Bayramda Filistin'i, İsrail soykırımını unutmamak

Bugün Müslümanların Kurban Bayramı. Bayramı bayram olarak yaşama arzusuyla, özlem ve hasretle kavuştuğumuz mübarek bir gün. Kötülerin olduğu bir dünyada, Filistin'de Siyonist soykırımı, Doğu Türkistan'da Çin işkencesi. İslam inancına sahip oldukları için her türlü soykırım, katliam ve işkenceye maruz kalan kardeşlerimiz bu haline şahit olurken, nasıl gönlümüz rahat edebilir. Bayramı bayram olarak kutlayabiliriz. Aksini düşünüyorsak, nefsi beklentilerimizi bir kenara iterek, kendi kendimize sormamız, vicdanımızın sesini dinlememiz gerekmez mi.
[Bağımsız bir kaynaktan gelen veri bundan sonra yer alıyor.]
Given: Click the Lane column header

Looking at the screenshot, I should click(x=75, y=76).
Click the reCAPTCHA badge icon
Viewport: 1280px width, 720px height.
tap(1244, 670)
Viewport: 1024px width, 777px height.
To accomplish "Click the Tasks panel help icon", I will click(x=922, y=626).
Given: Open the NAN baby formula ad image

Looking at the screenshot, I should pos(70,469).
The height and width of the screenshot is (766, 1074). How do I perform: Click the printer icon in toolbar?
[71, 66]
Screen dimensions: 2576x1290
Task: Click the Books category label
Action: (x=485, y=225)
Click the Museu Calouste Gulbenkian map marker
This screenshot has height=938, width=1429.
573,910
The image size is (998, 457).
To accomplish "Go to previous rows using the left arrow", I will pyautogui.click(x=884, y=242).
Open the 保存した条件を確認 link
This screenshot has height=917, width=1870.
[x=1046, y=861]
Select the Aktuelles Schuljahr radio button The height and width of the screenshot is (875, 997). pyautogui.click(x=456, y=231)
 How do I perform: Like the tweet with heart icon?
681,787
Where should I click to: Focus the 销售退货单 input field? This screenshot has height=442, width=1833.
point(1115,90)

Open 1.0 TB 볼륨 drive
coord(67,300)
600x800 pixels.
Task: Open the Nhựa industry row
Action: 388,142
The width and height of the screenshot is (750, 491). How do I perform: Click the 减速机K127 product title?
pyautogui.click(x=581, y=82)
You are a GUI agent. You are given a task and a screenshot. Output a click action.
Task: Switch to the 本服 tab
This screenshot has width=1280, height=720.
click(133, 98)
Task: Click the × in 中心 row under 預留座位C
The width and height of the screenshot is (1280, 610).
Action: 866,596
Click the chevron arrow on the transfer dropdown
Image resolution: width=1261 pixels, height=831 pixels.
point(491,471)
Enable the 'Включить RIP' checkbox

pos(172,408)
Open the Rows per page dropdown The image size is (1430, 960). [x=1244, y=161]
Ne olduğumuzun ötesinde, biz neden bu kadar duygusuz ve duyarsız olduğumuzu, sorgulamamız gerekiyor. Temel ihtiyaçlarımız olan yediğimiz, içtiğimiz ve giydiğimiz her bir ürünün, Müslüman topraklarına bir bomba olarak düştüğü veya mermi olarak sıkıldığı kardeşlerimizin yaşadıklarına şahit oldukça, bu soykırımda bizlerin de ne kadar pay sahibi olduğumuzu unutmamak, insanlığımızın gereği değil mi.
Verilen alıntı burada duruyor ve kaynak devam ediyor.